In an interview with CNBC on June 23, Thomas Farley revealed long-term convictions about Bitcoin and dismissed concerns over BTC price losses.

Bitcoin: Going up, but not “up only”

Coming a day after CNBC pundit Jim Cramer admitted that he sold his Bitcoin stash, suggesting that BTC/USD was going as low as $10,000, Farley provided some much-needed mainstream bullishness.

“With respect to the recent price moves, I’m kind of sanguine about them — Bitcoin’s a very volatile asset class, in part because it’s a new asset class,” he told the network.

“I have no doubt it’ll go up, it’ll go down over the long term — I still think it’s a lower left to upper right trend and I think we’re going to see that play out over five years.”

With mining upheaval coming from China still on everyone’s lips, popular mainstream criticism of Bitcoin’s energy usage was also swiftly cast aside as a temporary issue.

“I think this kerfuffle is an interesting conversation, but by and large I think it’ll be resolved because I think the blockchain at its core adds to its efficiency and in fact will add to energy efficiency over time,” he continued.

Less convinced on gold. vs. Bitcoin

When it comes to Bitcoin as “digital gold,” however, Farley was more conservative in his predictions.

Now firmly beneath a trillion-dollar market cap, Bitcoin must transform in order to take on store-of-value safe-havens.

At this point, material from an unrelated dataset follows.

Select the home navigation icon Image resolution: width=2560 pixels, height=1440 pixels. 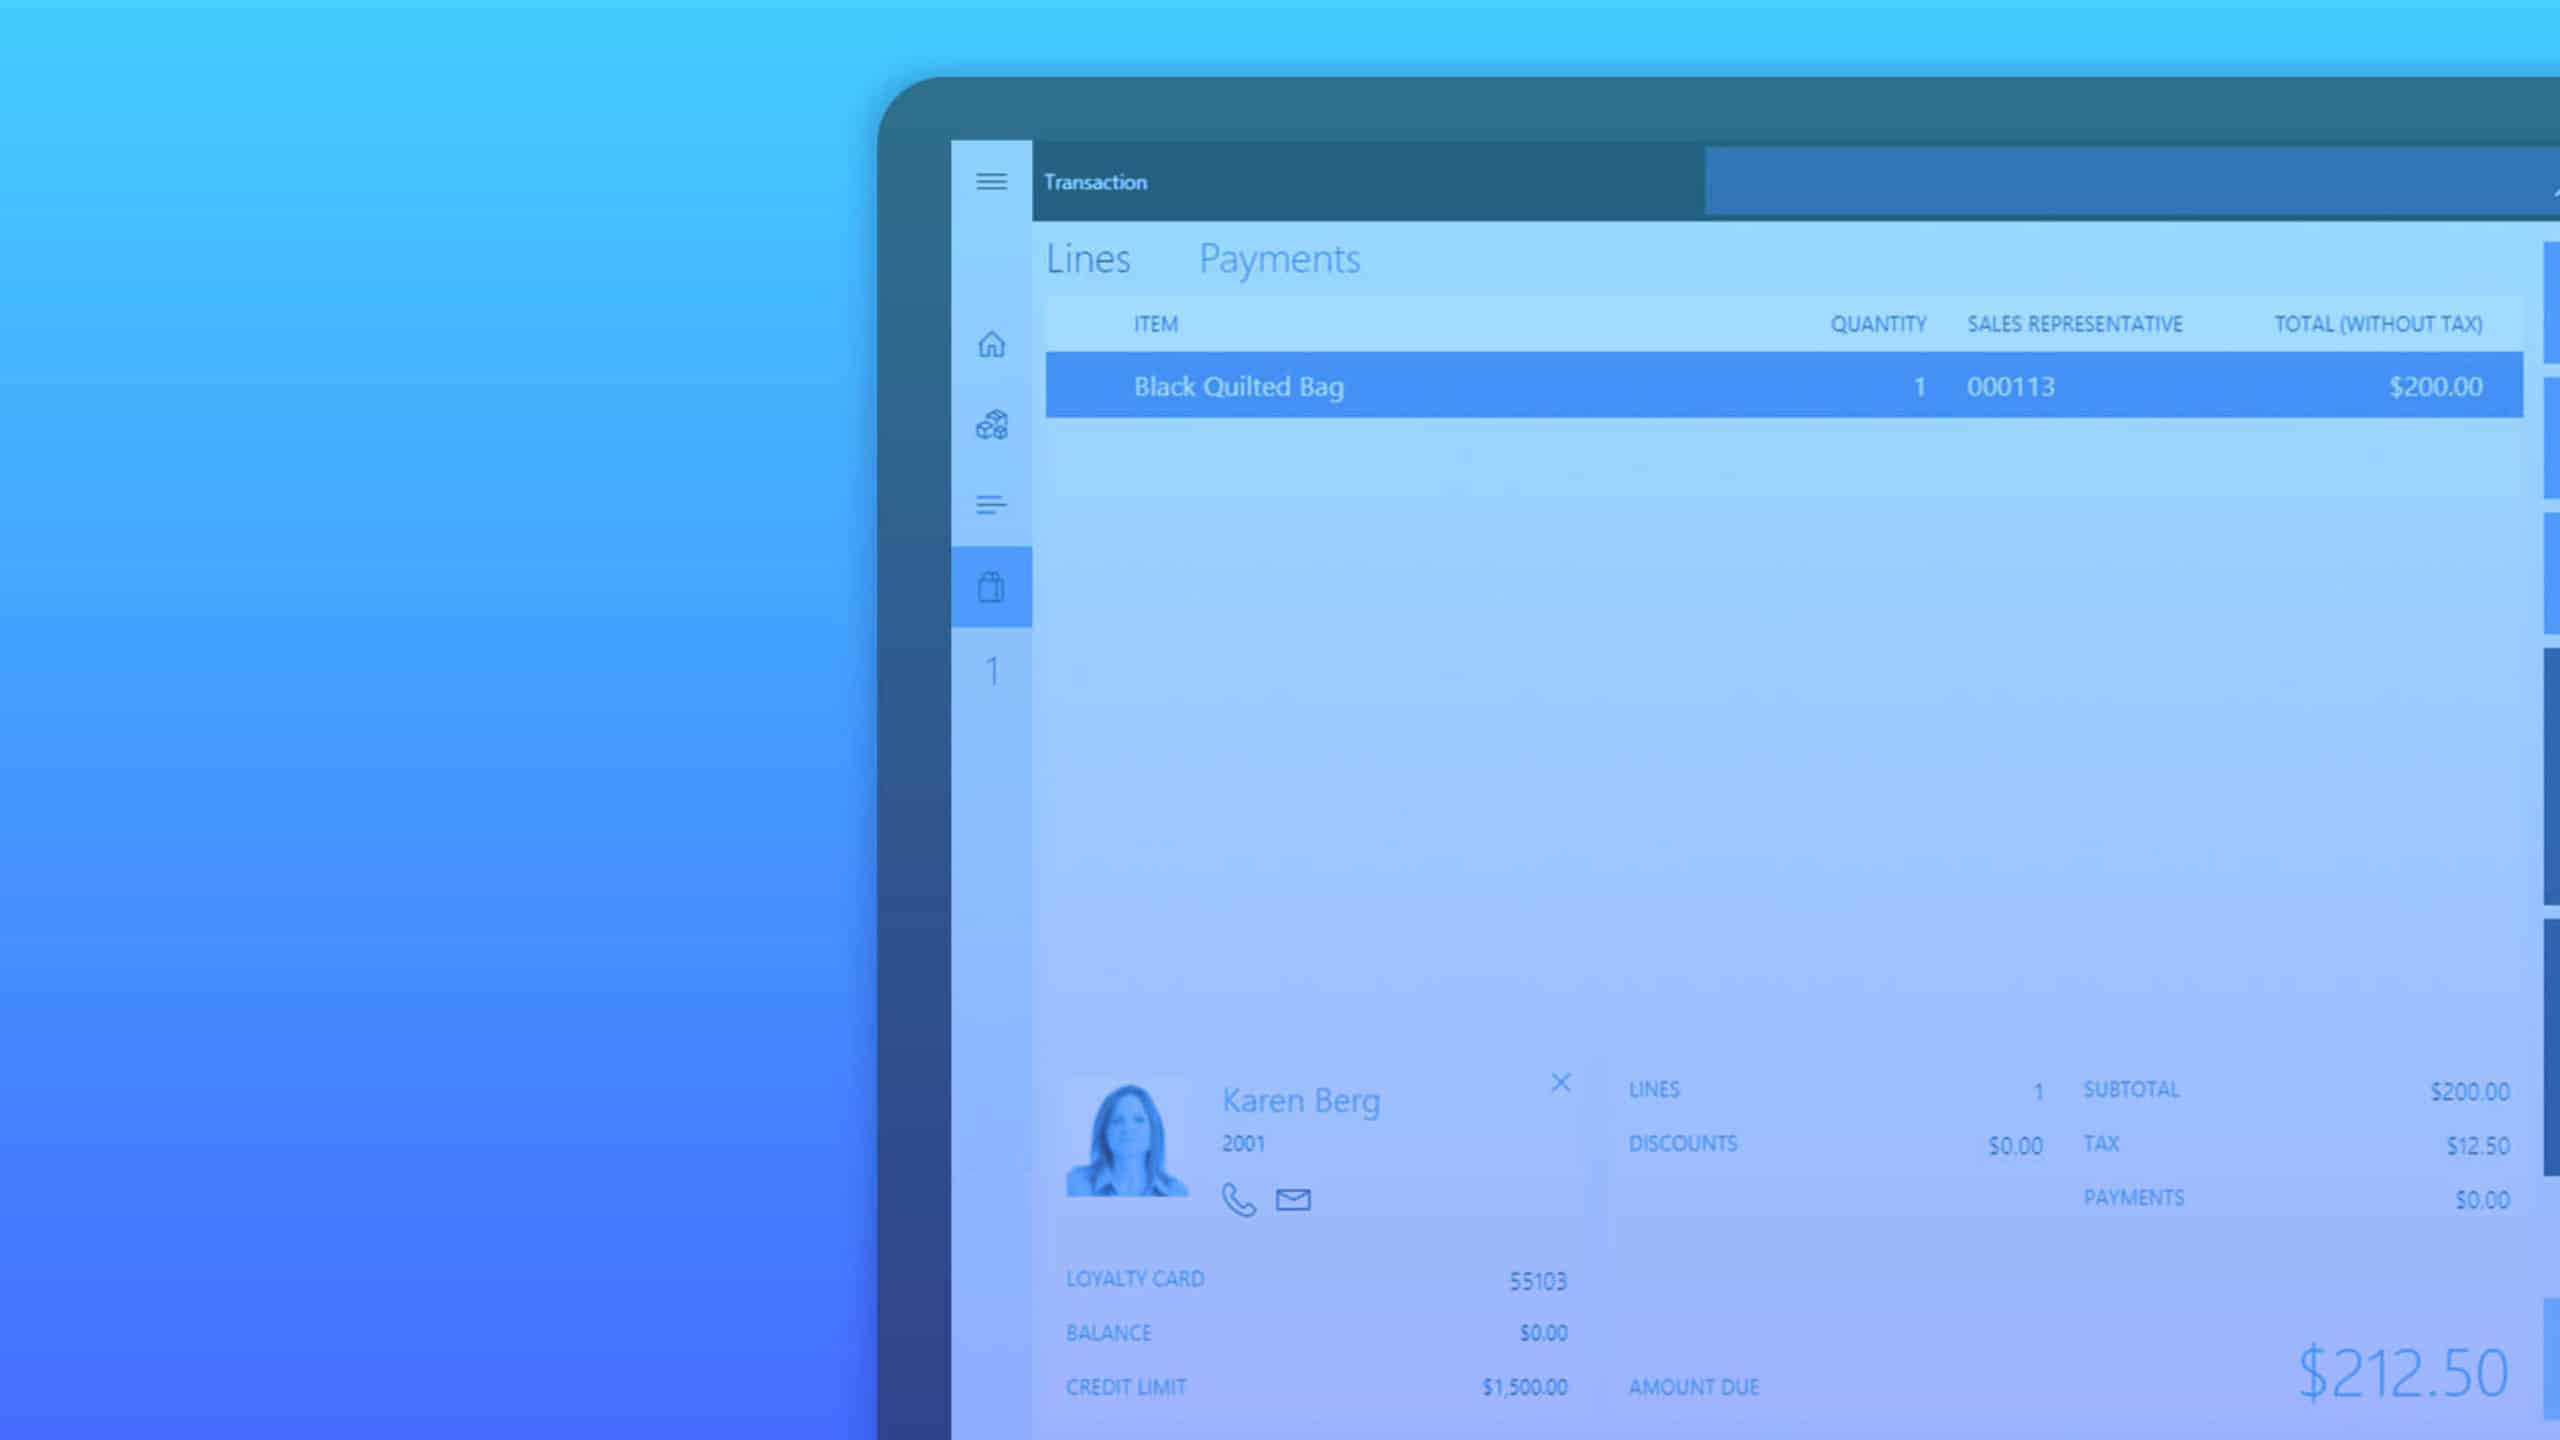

Related: Joining the ranks: Bitcoin’s correlation with gold and stocks is growing

“I think the upper bound for now is gold, which is about a $10 trillion market cap,” he added.

“In order for Bitcoin to one day exceed gold, it’ll have to be more of an accepted form of currency — I’m not sure, frankly, if it ever gets there.”

Proponents argue that Bitcoin, by its very nature, faces just a matter of time before eclipsing gold thanks to the latter’s ultimately infinite supply and inability to beat Bitcoin in all aspects of “money.”

The precious metal saw a major sell-off last week after comments on policy from the United States Federal Reserve.

To beat gold, Bitcoin would need to trade at more than $533,000 with the current supply.